Vencer uma eleição não basta para derrotar o petismo, superar esse aleijão político-ideológico requer mudança de mentalidade

Por Valentina de Botas
Atualizado em 30 jul 2020, 20h06 - Publicado em 11 dez 2018, 15h40

Jair Bolsonaro passou no teste das urnas fraudadas e recebeu o diploma de presidente. Mérito legítimo e inquestionável. Fez um discurso bom, embora meio confuso ao dizer que o “poder popular não precisa mais de intermediação”. Ora, o presidente é a intermediação: como todo ocupante de cargo eletivo, ele faz a intermediação entre o povo e o poder, já que os 209 milhões de brasileiros não sentarão naquela poltrona do 3°. andar do Planalto nem nas cadeiras do Congresso. Mistificações. Mas, vá lá, o clima era de emoção; o fato é que o homem sobreviveu a um atentado e venceu uma eleição. Torço para que suas capacidades não se esgotem aí, é o que faz qualquer brasileiro que tem como pátria não uma ideologia, mas o Brasil. À torcida, junta-se a esperança sã se acompanhada de uma desejável e inevitável desconfiança porque se trata de um novo governo e não sabemos o que virá. Também há, penso eu, um cansaço envelhecido de um país sob 14 anos de petismo, essa desgraça cujos efeitos perduram mesmo cessada a causa.

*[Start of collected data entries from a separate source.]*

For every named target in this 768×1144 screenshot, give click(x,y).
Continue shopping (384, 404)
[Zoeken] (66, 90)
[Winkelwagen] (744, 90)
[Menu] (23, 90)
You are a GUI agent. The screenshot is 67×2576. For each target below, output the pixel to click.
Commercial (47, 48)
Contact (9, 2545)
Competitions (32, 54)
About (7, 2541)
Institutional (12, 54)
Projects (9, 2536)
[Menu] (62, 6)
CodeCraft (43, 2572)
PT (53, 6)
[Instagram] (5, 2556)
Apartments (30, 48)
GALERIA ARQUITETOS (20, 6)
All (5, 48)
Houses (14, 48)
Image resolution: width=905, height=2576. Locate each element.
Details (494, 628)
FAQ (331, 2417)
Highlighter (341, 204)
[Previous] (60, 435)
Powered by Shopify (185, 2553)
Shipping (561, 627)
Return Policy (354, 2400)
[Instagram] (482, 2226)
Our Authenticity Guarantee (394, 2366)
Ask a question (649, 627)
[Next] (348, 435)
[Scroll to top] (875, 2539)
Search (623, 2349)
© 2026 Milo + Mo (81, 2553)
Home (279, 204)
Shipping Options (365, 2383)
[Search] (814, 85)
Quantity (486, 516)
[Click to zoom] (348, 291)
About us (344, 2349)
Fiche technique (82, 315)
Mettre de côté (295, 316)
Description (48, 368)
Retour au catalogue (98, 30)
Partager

Vencer uma eleição não basta para derrotar o petismo, superar esse aleijão político-ideológico requer mudança de mentalidade; tenho a impressão de que essa craca mental é tão insidiosa que lateja até mesmo na resistência a ela. É assim, por exemplo, que vejo o incidente num avião (por amor de meu jesus cristinho, num avião!) entre o advogado Acioli e o ministro Lewandowski, aquele um que desonrou o cargo quando preservou os direitos políticos de Dilma Rousseff no impeachment desfalcado, fora o resto da ficha corrida do petista de toga. Escrevi ao ministro e nesta coluna, mais de uma vez, o que penso de seu descaramento e, muito pessoal e particularmente, condeno a atitude de Acioli ─ seja em avião, em restaurantes, em hospitais durante atos de vida privada de uma pessoa pública ─, tomada por petistas e não petistas, seja contra Sergio Moro ou contra Lewandowski, seja contra Miriam Leitão ou contra Regina Duarte. Me alertam que estou errada segundo muita gente que admiro. É que prefiro não fazer aquilo que um petista faria. Também, assim, combato o petismo não o replicando em partes cujo todo eu queria neutralizado, com a sensação de que esse é um modo eficaz de abolir o ciclo em que um primitivismo alimenta o outro.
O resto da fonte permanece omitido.